あまりに彼女が当たり前であるかのような顔をしているので、まぁいいかと僕は思い「それじゃ行きましょうか」と言って、僕たちは市場に向かった。
街には活気が溢れていた。市場には人が溢れ、皆が笑っていた。幸せそうだった。
まるで魔王なんていないかのように。僕たちもまた、魔王なんていないのではないかと心の何処かで思っていた。
結局その日僕らは、市場で買い物をしながら店の人に身の上を説明し、最近のこの国についてを聞いて回った。今はまださほど困ってはいないが、あちこちで魔獣が出てきて行商が襲われ、仕入れができないということだった。
また、商人から面白いことを聞くことができた。
”魔獣が増えるのは嵐の前触れ”
以前もそのまた前の魔王軍の侵攻も毎回軍が来る前に魔獣が一度増えたんだそうだ。
僕たちはこういった重要と思われる情報をノートにメモしながら聞き込みをした。
そして、こんな生活が1ヶ月ほど続いた。
僕はいつも通り学校へ行く。

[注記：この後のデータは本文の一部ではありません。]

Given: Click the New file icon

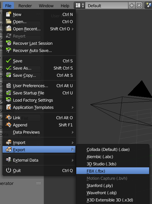Looking at the screenshot, I should pos(9,14).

学校生活にもようやく慣れてきた。友達もいっぱいできて毎日が楽しい。
そしていつも通り授業を受けていると用務員さんが駆け込んできた。3時間目の剣術の授業中だった。
「大変です!アドルフ先生!」武術場に慌てて駆け込んできた彼に先生は「どうかしたのか?」と尋ねた。すると彼はこう言った。
「魔王軍です!ニザーユが魔王軍に落とされました!」
ニザーユとはルネサリア王国が誇る商業都市だ。国家財政の収入の半分程度をたった1つの都市で生み出しているすごい都市だと経済の授業で習った。そんな都市が陥落したらしい。
「なに!?それは本当か!」
「はい。他の先生方は皆一足先にニザーユへと向かいました。」
「わかった。私もすぐ向かおう。皆、緊急事態だ。魔王軍によって王国の都市が壊滅させられた。今日はこれで解散とする。各自速やかに家に帰れ。寄り道も、居残りも今日はなしだ。家族や知り合いにもニザーユが落ちたことは言うな。国民が混乱してしまう。」
そういってアドルフ先生はニザーユへと向かった。
ここの教師はこのような国家の緊急時には前線に応援に行かなくてはならない。魔王が世界を攻撃しているというのに私たちは国単位でしか戦わない。だから人手不足なのだ。ゆえに重要都市が陥落したという非常事態に腕の立つ王国学校の教員たちをすることになっている。
「大丈夫かな。」
「大丈夫よきっと。」
こんな会話があちこちから聞こえてくる。
それから用務員さんが生徒に帰宅指示を出し、僕らはみんな大人しく家に帰った。
”魔王は本当にいるんだ。そして人々はこうしている間にも魔王に殺されている。”
みんなは夜、家に帰ったあとにこう思ったはずだ。しかし、本当に実感を持たせるにはまだ弱かった。